WORK REQUEST: Your reply should hold only the lines from the records below where "computer" occurs.

INFORMATION GIVEN:
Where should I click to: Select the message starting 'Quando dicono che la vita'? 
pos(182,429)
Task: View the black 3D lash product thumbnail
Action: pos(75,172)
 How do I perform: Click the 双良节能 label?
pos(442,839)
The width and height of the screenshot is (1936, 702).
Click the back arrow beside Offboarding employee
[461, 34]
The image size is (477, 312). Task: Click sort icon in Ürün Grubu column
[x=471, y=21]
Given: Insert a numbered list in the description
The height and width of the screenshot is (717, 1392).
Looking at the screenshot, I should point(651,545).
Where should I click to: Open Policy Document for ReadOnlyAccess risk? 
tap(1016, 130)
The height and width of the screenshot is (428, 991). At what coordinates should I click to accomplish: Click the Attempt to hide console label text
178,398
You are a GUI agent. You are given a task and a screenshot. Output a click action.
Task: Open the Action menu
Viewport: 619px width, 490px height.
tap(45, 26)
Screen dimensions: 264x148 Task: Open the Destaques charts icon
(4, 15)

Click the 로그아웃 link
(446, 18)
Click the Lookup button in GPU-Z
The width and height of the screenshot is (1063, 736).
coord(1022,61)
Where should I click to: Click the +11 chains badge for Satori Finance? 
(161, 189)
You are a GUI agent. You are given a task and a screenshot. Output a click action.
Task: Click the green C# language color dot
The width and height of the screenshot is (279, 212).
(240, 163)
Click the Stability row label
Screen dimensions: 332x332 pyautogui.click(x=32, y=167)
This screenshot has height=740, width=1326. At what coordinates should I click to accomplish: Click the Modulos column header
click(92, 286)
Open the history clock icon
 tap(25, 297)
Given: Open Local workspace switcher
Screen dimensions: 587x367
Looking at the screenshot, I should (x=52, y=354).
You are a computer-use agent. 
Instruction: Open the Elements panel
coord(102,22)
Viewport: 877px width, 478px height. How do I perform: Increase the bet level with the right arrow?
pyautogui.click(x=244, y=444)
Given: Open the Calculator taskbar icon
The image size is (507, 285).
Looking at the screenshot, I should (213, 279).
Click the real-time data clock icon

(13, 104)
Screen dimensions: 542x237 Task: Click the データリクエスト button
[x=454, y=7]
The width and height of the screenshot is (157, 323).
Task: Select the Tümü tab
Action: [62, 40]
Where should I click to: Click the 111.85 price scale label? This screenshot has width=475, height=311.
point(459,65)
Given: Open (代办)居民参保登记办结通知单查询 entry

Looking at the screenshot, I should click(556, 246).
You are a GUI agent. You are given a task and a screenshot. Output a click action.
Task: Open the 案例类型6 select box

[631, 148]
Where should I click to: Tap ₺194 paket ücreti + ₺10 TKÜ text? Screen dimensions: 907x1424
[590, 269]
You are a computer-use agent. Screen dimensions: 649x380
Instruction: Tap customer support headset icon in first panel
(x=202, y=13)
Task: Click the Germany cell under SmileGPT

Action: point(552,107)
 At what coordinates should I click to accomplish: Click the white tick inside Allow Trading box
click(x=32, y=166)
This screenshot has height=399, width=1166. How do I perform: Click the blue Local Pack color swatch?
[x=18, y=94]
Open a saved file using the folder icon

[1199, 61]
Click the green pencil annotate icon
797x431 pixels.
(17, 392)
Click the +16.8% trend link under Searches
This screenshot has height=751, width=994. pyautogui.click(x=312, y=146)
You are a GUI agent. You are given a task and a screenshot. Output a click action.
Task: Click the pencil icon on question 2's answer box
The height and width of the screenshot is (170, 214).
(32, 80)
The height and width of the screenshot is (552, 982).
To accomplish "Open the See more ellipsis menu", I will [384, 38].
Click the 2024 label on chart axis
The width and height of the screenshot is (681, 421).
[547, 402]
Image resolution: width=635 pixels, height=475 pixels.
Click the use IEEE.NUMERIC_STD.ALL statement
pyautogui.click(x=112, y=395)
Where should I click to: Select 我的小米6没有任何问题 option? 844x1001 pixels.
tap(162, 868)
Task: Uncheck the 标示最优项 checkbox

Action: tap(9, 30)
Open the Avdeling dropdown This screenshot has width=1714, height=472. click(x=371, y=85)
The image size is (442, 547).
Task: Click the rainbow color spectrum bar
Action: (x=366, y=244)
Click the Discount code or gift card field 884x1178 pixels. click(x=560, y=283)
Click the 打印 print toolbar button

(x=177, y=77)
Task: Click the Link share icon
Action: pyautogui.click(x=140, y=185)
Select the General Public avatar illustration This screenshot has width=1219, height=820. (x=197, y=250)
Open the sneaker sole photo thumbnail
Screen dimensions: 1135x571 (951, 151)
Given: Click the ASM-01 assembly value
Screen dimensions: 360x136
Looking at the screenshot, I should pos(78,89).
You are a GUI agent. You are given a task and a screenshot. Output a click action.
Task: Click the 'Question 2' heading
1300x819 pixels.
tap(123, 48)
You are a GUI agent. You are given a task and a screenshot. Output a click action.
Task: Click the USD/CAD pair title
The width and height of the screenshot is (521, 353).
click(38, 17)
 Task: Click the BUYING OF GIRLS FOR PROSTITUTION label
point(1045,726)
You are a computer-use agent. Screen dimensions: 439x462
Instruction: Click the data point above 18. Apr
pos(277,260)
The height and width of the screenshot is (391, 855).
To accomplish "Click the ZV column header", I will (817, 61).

ANSWER TO THIS PROBLEM:
You are a computer-use agent. 
You are a computer-use agent. Screen dimensions: 649x380
You are a computer-use agent. Screen dimensions: 439x462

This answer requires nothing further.